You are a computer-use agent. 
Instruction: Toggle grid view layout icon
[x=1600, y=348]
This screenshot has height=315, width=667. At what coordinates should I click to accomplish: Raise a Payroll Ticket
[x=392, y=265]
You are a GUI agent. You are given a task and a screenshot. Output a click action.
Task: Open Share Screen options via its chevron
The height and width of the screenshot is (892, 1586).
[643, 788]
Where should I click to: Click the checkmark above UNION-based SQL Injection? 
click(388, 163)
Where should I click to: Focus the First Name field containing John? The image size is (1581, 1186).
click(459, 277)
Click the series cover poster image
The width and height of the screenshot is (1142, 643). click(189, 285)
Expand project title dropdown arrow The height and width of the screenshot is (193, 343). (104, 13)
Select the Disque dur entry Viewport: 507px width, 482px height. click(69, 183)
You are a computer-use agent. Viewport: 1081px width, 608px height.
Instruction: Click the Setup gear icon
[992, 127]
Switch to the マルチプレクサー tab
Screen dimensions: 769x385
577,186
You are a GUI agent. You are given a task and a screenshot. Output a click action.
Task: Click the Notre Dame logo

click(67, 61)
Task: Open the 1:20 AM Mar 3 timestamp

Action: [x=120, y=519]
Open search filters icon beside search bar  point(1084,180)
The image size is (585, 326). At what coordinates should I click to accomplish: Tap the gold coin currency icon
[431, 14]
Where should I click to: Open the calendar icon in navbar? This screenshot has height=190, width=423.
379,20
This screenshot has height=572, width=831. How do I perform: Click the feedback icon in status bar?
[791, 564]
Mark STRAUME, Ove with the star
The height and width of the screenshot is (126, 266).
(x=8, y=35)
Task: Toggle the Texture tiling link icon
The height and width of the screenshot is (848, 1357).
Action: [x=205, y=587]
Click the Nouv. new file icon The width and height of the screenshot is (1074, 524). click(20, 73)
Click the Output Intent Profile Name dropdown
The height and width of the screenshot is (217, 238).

◇ ◇ ◇

Please return all of the entries above word for word, with nothing changed.

You are a computer-use agent. 
Instruction: Toggle grid view layout icon
[x=1600, y=348]
This screenshot has height=315, width=667. At what coordinates should I click to accomplish: Raise a Payroll Ticket
[x=392, y=265]
You are a GUI agent. You are given a task and a screenshot. Output a click action.
Task: Open Share Screen options via its chevron
The height and width of the screenshot is (892, 1586).
[643, 788]
Where should I click to: Click the checkmark above UNION-based SQL Injection? 
click(388, 163)
Where should I click to: Focus the First Name field containing John? The image size is (1581, 1186).
click(459, 277)
Click the series cover poster image
The width and height of the screenshot is (1142, 643). click(189, 285)
Expand project title dropdown arrow The height and width of the screenshot is (193, 343). (104, 13)
Select the Disque dur entry Viewport: 507px width, 482px height. click(69, 183)
You are a computer-use agent. Viewport: 1081px width, 608px height.
Instruction: Click the Setup gear icon
[992, 127]
Switch to the マルチプレクサー tab
Screen dimensions: 769x385
577,186
You are a GUI agent. You are given a task and a screenshot. Output a click action.
Task: Click the Notre Dame logo

click(67, 61)
Task: Open the 1:20 AM Mar 3 timestamp

Action: [x=120, y=519]
Open search filters icon beside search bar  point(1084,180)
The image size is (585, 326). At what coordinates should I click to accomplish: Tap the gold coin currency icon
[431, 14]
Where should I click to: Open the calendar icon in navbar? This screenshot has height=190, width=423.
379,20
This screenshot has height=572, width=831. How do I perform: Click the feedback icon in status bar?
[791, 564]
Mark STRAUME, Ove with the star
The height and width of the screenshot is (126, 266).
(x=8, y=35)
Task: Toggle the Texture tiling link icon
The height and width of the screenshot is (848, 1357).
Action: [x=205, y=587]
Click the Nouv. new file icon The width and height of the screenshot is (1074, 524). click(20, 73)
Click the Output Intent Profile Name dropdown
The height and width of the screenshot is (217, 238).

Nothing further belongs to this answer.